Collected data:
========================================

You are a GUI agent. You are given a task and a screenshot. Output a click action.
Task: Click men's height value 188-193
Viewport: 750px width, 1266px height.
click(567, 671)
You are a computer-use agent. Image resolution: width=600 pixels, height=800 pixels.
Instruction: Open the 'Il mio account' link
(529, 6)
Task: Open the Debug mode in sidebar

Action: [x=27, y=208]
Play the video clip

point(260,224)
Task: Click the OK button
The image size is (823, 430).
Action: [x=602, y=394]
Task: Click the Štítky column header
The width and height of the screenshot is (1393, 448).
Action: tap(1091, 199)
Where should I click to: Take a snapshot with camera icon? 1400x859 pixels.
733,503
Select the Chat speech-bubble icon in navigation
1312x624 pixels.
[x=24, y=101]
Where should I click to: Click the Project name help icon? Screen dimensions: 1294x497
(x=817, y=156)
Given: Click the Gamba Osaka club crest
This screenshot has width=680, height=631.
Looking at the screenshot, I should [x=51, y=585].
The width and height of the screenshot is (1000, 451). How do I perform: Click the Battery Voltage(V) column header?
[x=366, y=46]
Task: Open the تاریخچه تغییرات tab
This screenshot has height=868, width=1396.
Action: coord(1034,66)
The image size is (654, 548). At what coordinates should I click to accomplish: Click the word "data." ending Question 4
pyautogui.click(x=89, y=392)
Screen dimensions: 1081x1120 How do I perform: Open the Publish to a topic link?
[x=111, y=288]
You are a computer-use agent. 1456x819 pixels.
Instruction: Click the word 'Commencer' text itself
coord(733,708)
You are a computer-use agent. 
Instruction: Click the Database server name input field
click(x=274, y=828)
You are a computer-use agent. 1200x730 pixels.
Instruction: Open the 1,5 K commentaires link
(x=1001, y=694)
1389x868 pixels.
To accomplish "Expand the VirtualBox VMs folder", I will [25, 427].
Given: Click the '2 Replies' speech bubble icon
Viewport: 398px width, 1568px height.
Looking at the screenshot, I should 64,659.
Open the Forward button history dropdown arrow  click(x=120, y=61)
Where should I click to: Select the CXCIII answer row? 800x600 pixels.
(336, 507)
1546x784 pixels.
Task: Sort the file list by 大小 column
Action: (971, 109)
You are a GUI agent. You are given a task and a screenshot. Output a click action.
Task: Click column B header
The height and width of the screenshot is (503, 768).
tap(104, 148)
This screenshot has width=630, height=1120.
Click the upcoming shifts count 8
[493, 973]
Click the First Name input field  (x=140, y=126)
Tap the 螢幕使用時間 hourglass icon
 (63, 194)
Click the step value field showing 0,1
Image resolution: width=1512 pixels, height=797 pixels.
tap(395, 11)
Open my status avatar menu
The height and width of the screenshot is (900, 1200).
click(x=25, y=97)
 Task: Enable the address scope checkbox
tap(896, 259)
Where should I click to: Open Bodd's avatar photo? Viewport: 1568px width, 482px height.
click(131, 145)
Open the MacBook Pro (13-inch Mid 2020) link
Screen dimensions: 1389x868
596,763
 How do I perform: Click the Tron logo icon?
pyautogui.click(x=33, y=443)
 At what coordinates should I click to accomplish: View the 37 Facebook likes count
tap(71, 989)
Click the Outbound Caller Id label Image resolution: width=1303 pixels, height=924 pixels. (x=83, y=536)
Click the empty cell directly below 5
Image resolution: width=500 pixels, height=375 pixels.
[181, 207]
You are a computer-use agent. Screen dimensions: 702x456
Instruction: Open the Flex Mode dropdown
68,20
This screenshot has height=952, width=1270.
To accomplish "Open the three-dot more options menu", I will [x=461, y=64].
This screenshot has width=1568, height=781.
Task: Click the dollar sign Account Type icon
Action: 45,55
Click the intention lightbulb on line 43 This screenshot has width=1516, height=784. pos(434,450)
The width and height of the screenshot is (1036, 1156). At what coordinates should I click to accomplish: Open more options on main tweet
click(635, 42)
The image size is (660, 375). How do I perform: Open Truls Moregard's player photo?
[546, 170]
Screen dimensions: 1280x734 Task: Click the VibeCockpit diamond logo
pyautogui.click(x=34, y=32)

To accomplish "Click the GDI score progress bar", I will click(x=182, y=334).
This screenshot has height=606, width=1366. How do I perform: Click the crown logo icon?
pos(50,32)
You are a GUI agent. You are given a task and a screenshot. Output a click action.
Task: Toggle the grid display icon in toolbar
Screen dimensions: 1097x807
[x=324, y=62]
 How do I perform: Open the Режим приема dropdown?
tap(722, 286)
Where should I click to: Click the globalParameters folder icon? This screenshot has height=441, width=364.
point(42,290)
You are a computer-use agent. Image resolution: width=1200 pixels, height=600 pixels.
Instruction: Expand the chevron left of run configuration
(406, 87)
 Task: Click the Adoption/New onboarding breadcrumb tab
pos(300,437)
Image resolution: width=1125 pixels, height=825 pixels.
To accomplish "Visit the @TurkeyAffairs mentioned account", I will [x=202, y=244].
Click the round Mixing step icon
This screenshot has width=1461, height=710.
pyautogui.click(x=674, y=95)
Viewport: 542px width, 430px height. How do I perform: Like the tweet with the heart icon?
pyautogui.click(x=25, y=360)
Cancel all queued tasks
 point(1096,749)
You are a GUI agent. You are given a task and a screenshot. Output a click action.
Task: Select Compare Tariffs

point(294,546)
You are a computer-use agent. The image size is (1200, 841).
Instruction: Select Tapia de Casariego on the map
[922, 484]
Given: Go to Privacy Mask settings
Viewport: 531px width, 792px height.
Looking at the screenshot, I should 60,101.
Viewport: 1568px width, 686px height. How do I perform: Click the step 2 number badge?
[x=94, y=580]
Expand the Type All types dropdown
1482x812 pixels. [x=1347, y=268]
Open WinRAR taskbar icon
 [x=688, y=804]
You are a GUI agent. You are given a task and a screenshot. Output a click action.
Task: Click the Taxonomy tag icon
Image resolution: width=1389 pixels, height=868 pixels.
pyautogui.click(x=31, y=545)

========================================

◆ **Task instructions**
Please repeat the entries starting at the line containing "The width and height of the screenshot is (1036, 1156)." and ending at the line containing "pos(300,437)", adding -147 to every number in the answer coordinates.

◆ **Correct output**
The width and height of the screenshot is (1036, 1156). At what coordinates should I click to accomplish: Open more options on main tweet
click(488, -105)
The image size is (660, 375). How do I perform: Open Truls Moregard's player photo?
[399, 23]
Screen dimensions: 1280x734 Task: Click the VibeCockpit diamond logo
pyautogui.click(x=-113, y=-115)

To accomplish "Click the GDI score progress bar", I will click(x=35, y=187).
This screenshot has height=606, width=1366. How do I perform: Click the crown logo icon?
pos(-97,-115)
You are a GUI agent. You are given a task and a screenshot. Output a click action.
Task: Toggle the grid display icon in toolbar
Screen dimensions: 1097x807
[x=177, y=-85]
 How do I perform: Open the Режим приема dropdown?
tap(575, 139)
Where should I click to: Click the globalParameters folder icon? This screenshot has height=441, width=364.
point(-105,143)
You are a computer-use agent. Image resolution: width=1200 pixels, height=600 pixels.
Instruction: Expand the chevron left of run configuration
(259, -60)
 Task: Click the Adoption/New onboarding breadcrumb tab
pos(153,290)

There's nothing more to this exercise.